## [GOAL OF THE EXERCISE]
Each record is to be given again without alteration.

Collected data:
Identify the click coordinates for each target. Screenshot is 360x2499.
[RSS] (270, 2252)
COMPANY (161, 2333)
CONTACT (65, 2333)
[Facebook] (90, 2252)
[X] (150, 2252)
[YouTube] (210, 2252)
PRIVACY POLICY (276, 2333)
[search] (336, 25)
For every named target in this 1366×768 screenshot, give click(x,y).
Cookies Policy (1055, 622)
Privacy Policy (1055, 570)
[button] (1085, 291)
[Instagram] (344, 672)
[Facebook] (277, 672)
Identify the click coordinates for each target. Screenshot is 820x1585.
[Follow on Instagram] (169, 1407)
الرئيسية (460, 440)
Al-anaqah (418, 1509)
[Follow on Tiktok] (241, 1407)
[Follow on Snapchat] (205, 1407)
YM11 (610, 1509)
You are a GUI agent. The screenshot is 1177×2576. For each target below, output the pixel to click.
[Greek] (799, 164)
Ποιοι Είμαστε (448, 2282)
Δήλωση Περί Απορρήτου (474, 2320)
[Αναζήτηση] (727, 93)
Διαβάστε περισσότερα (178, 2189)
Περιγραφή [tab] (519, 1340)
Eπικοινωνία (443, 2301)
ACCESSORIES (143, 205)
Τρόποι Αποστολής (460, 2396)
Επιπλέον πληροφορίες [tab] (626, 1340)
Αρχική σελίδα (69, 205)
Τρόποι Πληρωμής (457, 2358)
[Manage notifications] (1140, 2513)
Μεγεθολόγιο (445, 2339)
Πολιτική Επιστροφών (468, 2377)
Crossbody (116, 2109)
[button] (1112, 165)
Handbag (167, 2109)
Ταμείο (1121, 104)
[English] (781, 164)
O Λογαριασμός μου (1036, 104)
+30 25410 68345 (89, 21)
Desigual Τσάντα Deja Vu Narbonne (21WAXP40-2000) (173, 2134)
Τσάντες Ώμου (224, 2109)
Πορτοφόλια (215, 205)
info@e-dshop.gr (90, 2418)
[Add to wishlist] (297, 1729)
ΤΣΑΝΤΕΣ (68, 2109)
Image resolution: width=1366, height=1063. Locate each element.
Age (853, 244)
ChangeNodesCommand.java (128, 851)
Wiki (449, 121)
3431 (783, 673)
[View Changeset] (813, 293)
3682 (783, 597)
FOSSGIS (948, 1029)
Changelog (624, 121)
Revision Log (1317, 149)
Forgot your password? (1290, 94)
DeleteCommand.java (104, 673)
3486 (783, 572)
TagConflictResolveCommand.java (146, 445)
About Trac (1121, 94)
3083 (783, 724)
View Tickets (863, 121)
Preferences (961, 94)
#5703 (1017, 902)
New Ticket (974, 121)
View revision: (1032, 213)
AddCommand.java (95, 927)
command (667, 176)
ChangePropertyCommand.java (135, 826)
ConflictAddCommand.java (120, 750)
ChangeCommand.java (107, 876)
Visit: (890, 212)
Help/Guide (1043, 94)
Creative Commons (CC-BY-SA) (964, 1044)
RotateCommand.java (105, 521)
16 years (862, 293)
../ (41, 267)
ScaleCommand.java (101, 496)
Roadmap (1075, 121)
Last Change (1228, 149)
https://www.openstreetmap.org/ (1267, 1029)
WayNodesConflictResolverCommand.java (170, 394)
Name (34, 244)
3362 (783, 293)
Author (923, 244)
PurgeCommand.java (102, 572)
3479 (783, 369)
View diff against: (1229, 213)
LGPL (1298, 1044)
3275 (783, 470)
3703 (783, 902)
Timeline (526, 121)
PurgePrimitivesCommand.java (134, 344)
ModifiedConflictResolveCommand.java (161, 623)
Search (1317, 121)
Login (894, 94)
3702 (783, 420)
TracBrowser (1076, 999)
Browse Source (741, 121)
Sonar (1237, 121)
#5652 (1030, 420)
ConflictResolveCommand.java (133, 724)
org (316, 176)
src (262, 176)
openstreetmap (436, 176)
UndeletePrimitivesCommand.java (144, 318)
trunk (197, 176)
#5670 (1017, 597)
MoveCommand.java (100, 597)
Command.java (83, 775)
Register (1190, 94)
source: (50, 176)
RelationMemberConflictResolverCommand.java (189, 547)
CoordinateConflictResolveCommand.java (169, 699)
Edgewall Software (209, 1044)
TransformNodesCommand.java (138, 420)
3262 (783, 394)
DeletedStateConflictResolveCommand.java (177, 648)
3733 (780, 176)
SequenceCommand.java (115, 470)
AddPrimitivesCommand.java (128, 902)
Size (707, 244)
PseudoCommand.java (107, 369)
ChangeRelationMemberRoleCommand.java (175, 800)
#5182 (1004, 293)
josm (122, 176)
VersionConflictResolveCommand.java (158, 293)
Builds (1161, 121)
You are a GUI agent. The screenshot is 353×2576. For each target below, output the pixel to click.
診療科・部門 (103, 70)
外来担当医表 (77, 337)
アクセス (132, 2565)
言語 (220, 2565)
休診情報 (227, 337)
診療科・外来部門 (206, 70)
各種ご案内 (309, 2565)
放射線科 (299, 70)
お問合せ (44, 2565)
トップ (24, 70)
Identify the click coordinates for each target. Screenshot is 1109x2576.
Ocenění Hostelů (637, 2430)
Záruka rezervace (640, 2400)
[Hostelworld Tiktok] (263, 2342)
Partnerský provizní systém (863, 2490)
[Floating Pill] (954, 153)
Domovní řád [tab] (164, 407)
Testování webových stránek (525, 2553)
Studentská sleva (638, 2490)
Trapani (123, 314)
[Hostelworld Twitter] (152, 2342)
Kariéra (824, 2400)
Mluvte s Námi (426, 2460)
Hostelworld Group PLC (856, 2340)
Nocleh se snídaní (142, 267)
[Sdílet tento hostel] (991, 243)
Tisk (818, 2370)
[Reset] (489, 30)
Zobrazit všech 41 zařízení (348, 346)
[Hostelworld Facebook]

## [TASK ANSWER]
Identify the click coordinates for each target. Screenshot is 360x2499.
[RSS] (270, 2252)
COMPANY (161, 2333)
CONTACT (65, 2333)
[Facebook] (90, 2252)
[X] (150, 2252)
[YouTube] (210, 2252)
PRIVACY POLICY (276, 2333)
[search] (336, 25)
For every named target in this 1366×768 screenshot, give click(x,y).
Cookies Policy (1055, 622)
Privacy Policy (1055, 570)
[button] (1085, 291)
[Instagram] (344, 672)
[Facebook] (277, 672)
Identify the click coordinates for each target. Screenshot is 820x1585.
[Follow on Instagram] (169, 1407)
الرئيسية (460, 440)
Al-anaqah (418, 1509)
[Follow on Tiktok] (241, 1407)
[Follow on Snapchat] (205, 1407)
YM11 (610, 1509)
You are a GUI agent. The screenshot is 1177×2576. For each target below, output the pixel to click.
[Greek] (799, 164)
Ποιοι Είμαστε (448, 2282)
Δήλωση Περί Απορρήτου (474, 2320)
[Αναζήτηση] (727, 93)
Διαβάστε περισσότερα (178, 2189)
Περιγραφή [tab] (519, 1340)
Eπικοινωνία (443, 2301)
ACCESSORIES (143, 205)
Τρόποι Αποστολής (460, 2396)
Επιπλέον πληροφορίες [tab] (626, 1340)
Αρχική σελίδα (69, 205)
Τρόποι Πληρωμής (457, 2358)
[Manage notifications] (1140, 2513)
Μεγεθολόγιο (445, 2339)
Πολιτική Επιστροφών (468, 2377)
Crossbody (116, 2109)
[button] (1112, 165)
Handbag (167, 2109)
Ταμείο (1121, 104)
[English] (781, 164)
O Λογαριασμός μου (1036, 104)
+30 25410 68345 (89, 21)
Desigual Τσάντα Deja Vu Narbonne (21WAXP40-2000) (173, 2134)
Τσάντες Ώμου (224, 2109)
Πορτοφόλια (215, 205)
info@e-dshop.gr (90, 2418)
[Add to wishlist] (297, 1729)
ΤΣΑΝΤΕΣ (68, 2109)
Image resolution: width=1366, height=1063. Locate each element.
Age (853, 244)
ChangeNodesCommand.java (128, 851)
Wiki (449, 121)
3431 (783, 673)
[View Changeset] (813, 293)
3682 (783, 597)
FOSSGIS (948, 1029)
Changelog (624, 121)
Revision Log (1317, 149)
Forgot your password? (1290, 94)
DeleteCommand.java (104, 673)
3486 (783, 572)
TagConflictResolveCommand.java (146, 445)
About Trac (1121, 94)
3083 (783, 724)
View Tickets (863, 121)
Preferences (961, 94)
#5703 (1017, 902)
New Ticket (974, 121)
View revision: (1032, 213)
AddCommand.java (95, 927)
command (667, 176)
ChangePropertyCommand.java (135, 826)
ConflictAddCommand.java (120, 750)
ChangeCommand.java (107, 876)
Visit: (890, 212)
Help/Guide (1043, 94)
Creative Commons (CC-BY-SA) (964, 1044)
RotateCommand.java (105, 521)
16 years (862, 293)
../ (41, 267)
ScaleCommand.java (101, 496)
Roadmap (1075, 121)
Last Change (1228, 149)
https://www.openstreetmap.org/ (1267, 1029)
WayNodesConflictResolverCommand.java (170, 394)
Name (34, 244)
3362 (783, 293)
Author (923, 244)
PurgeCommand.java (102, 572)
3479 (783, 369)
View diff against: (1229, 213)
LGPL (1298, 1044)
3275 (783, 470)
3703 (783, 902)
Timeline (526, 121)
PurgePrimitivesCommand.java (134, 344)
ModifiedConflictResolveCommand.java (161, 623)
Search (1317, 121)
Login (894, 94)
3702 (783, 420)
TracBrowser (1076, 999)
Browse Source (741, 121)
Sonar (1237, 121)
#5652 (1030, 420)
ConflictResolveCommand.java (133, 724)
org (316, 176)
src (262, 176)
openstreetmap (436, 176)
UndeletePrimitivesCommand.java (144, 318)
trunk (197, 176)
#5670 (1017, 597)
MoveCommand.java (100, 597)
Command.java (83, 775)
Register (1190, 94)
source: (50, 176)
RelationMemberConflictResolverCommand.java (189, 547)
CoordinateConflictResolveCommand.java (169, 699)
Edgewall Software (209, 1044)
TransformNodesCommand.java (138, 420)
3262 (783, 394)
DeletedStateConflictResolveCommand.java (177, 648)
3733 (780, 176)
SequenceCommand.java (115, 470)
AddPrimitivesCommand.java (128, 902)
Size (707, 244)
PseudoCommand.java (107, 369)
ChangeRelationMemberRoleCommand.java (175, 800)
#5182 (1004, 293)
josm (122, 176)
VersionConflictResolveCommand.java (158, 293)
Builds (1161, 121)
You are a GUI agent. The screenshot is 353×2576. For each target below, output the pixel to click.
診療科・部門 (103, 70)
外来担当医表 (77, 337)
アクセス (132, 2565)
言語 (220, 2565)
休診情報 (227, 337)
診療科・外来部門 (206, 70)
各種ご案内 (309, 2565)
放射線科 (299, 70)
お問合せ (44, 2565)
トップ (24, 70)
Identify the click coordinates for each target. Screenshot is 1109x2576.
Ocenění Hostelů (637, 2430)
Záruka rezervace (640, 2400)
[Hostelworld Tiktok] (263, 2342)
Partnerský provizní systém (863, 2490)
[Floating Pill] (954, 153)
Domovní řád [tab] (164, 407)
Testování webových stránek (525, 2553)
Studentská sleva (638, 2490)
Trapani (123, 314)
[Hostelworld Twitter] (152, 2342)
Kariéra (824, 2400)
Mluvte s Námi (426, 2460)
Hostelworld Group PLC (856, 2340)
Nocleh se snídaní (142, 267)
[Sdílet tento hostel] (991, 243)
Tisk (818, 2370)
[Reset] (489, 30)
Zobrazit všech 41 zařízení (348, 346)
[Hostelworld Facebook]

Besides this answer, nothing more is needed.